Levario, no Levarios me dijo cuando conocí a la maestra Carmen, toda mi formación de estudiante escuché de su pasión por la enseñanza, de su marcada forma de ser correcta, de exigir lo mejor, de pugnar por una calidad de pensamiento crítico y de mantenerse fiel a su genial impostura de llamar la atención más por su capacidad neuronal que por cualquier otro de sus atributos.
Nuestros encuentros se debieron a que se me asignó como asesora de tesis en el año de 1999, en la licenciatura en Ciencias de la Comunicación en la Facultad de Humanidades.

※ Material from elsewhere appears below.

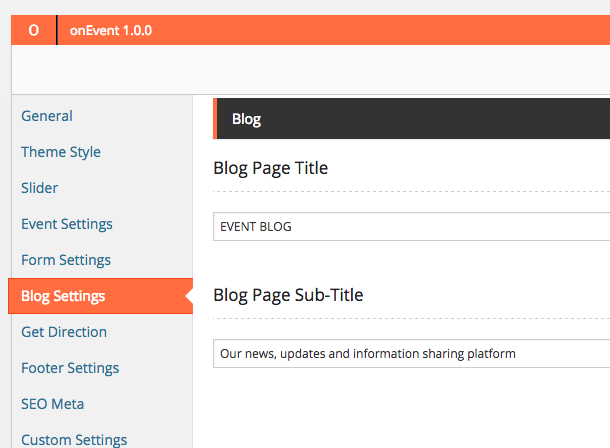This screenshot has width=610, height=448.
Task: Switch to Theme Style tab
Action: tap(61, 152)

Quise que su asesoría no fuese estrictamente una asesoría fría, indagaba tal vez de manera burda, detalles de una Carmen distinta, dijo dime Carmen, luego entonces le pregunté de su pasado en su formación académica en la ciudad de México.
- ¿Siempre te han dicho Levarios?
- ¿Qué cosas dices?, tú solo dime Carmen.
Asi con ese estilo original de sacar la vuelta a mis intentos porque no me exigiera más de lo que yo quería dar en el aspecto académico, dije - Por favor solo haz como que lees lo que yo escribo y al final pon tu firma como asesora, “francamente este es para mí un requisito”. Me vio fijamente y en silencio, creo que decepcionada, omitió una respuesta directa, me ofreció en préstamo un ejemplar del “Pensamiento Crítico VS Pensamiento Único”: dijo: Esto para empezar nuestra primera semana.
Yo creía que después de Sarelly no había nadie experto en Matterlat y resultó que en sus referencias bibliográficas Materlatt era uno de sus favoritos; Noam Chomsky, Umberto Eco, Ignacio Ramonet, Schopenhauer, Althousser, Gramsci, Heiddeger, Hebert Marcurse los otros, los que leí a consciencia porque cada encuentro con ella era un mini examen profesional.
No volví a insinuar que fuera menos estricta conmigo.
Su influencia en mi debió de extenderse tanto tiempo porque su conducta era de todo menos convencional, creo que su originalidad radicaba en sorprender a toda la comunidad en todos los sentidos, si tengo que nombrar un ícono de la irreverencia, ella está en primera fila.
No estaba, y no estoy a su altura para una conversación de índole documental, académica o filosófica, uno es tendiente a estereotipar o denigrar ciertas corrientes de pensamiento o actitudes en moda por fuerza de costumbre, influencia de los mass media, por ignorancia, ella iba precisando epistemológicamente cada cita que pronunciaba.
Por eso fue un reto, por eso amé su personalidad, porque inspira a usar más la razón y menos la intuición.
Me incitó a ser un conversador de su nivel, menos sarcasmo más argumento. Menos pose más autenticidad, menos alineado más libre.
¿Cuál es el pecado de Marín Levario?.
Su escepticismo para con las asociaciones civiles, su valentía, el espíritu de la reivindicación de los derechos ciudadanos, la vocación de libertad.